_Entries shown_
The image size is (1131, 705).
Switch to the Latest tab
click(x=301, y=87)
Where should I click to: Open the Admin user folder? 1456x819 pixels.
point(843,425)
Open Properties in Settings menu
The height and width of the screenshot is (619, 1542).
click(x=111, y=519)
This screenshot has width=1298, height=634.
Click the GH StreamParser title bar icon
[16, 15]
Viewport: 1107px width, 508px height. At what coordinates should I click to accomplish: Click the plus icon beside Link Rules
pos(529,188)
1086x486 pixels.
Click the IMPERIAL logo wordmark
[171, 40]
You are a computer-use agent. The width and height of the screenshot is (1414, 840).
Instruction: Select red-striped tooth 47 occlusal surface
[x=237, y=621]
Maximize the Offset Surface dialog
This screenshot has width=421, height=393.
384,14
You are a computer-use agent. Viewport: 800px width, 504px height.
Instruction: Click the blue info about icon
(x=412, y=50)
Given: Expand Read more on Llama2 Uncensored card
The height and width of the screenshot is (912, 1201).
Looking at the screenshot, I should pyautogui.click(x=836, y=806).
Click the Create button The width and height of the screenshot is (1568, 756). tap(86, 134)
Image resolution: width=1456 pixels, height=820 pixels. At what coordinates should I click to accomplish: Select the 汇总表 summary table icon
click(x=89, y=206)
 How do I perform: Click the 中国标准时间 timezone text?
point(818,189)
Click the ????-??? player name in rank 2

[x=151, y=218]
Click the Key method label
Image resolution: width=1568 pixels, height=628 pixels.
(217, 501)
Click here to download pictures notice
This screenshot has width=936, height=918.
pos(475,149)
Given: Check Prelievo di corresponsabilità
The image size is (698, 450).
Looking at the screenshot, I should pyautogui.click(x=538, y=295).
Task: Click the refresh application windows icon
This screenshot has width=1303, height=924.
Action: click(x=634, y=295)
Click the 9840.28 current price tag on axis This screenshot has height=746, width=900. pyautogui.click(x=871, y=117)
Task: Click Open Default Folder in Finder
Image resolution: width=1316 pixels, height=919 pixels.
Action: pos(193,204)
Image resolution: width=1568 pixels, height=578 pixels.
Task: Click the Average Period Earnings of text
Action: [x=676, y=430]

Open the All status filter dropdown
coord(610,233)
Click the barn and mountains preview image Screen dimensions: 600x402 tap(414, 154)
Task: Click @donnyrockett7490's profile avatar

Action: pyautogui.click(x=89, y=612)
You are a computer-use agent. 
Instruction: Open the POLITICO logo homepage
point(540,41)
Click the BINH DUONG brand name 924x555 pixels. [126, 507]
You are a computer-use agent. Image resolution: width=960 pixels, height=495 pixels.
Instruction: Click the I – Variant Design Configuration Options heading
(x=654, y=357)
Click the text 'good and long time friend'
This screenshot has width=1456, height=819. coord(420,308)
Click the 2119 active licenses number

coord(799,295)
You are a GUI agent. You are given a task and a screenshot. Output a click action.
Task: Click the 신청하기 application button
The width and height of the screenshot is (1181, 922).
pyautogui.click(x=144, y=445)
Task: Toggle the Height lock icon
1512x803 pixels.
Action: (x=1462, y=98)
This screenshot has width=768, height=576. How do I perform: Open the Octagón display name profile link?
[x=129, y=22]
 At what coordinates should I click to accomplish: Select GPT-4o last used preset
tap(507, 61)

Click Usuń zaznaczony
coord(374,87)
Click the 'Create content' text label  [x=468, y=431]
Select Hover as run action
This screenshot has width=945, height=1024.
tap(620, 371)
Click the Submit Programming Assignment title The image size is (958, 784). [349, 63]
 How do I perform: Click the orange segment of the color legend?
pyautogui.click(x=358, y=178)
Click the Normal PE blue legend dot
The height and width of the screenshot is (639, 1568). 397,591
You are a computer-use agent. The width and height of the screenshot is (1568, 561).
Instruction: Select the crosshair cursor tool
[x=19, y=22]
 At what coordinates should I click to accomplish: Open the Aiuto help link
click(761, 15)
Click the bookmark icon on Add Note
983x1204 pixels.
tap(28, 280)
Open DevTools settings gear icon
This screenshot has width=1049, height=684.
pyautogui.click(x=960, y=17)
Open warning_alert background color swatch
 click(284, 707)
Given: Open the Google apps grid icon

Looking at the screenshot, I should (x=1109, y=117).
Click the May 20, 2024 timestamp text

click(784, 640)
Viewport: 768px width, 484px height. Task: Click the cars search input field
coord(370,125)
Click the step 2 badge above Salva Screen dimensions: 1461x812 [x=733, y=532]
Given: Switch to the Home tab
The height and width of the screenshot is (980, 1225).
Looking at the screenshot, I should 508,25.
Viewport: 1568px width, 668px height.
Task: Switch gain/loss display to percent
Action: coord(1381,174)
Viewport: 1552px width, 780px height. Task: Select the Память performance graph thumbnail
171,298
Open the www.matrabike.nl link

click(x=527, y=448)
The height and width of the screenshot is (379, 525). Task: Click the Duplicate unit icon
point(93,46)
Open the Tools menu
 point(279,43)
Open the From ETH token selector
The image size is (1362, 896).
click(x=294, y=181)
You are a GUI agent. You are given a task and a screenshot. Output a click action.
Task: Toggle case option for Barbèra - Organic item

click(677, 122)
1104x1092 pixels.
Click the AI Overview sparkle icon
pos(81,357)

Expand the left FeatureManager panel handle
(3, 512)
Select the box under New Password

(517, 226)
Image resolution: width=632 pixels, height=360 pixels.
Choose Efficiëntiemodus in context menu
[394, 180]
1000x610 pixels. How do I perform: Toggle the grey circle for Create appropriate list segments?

_What to work on_
Wherever the word "application" appears in the data, return the whole line.

_Written reply_
Task: Click the refresh application windows icon
Task: Click the 신청하기 application button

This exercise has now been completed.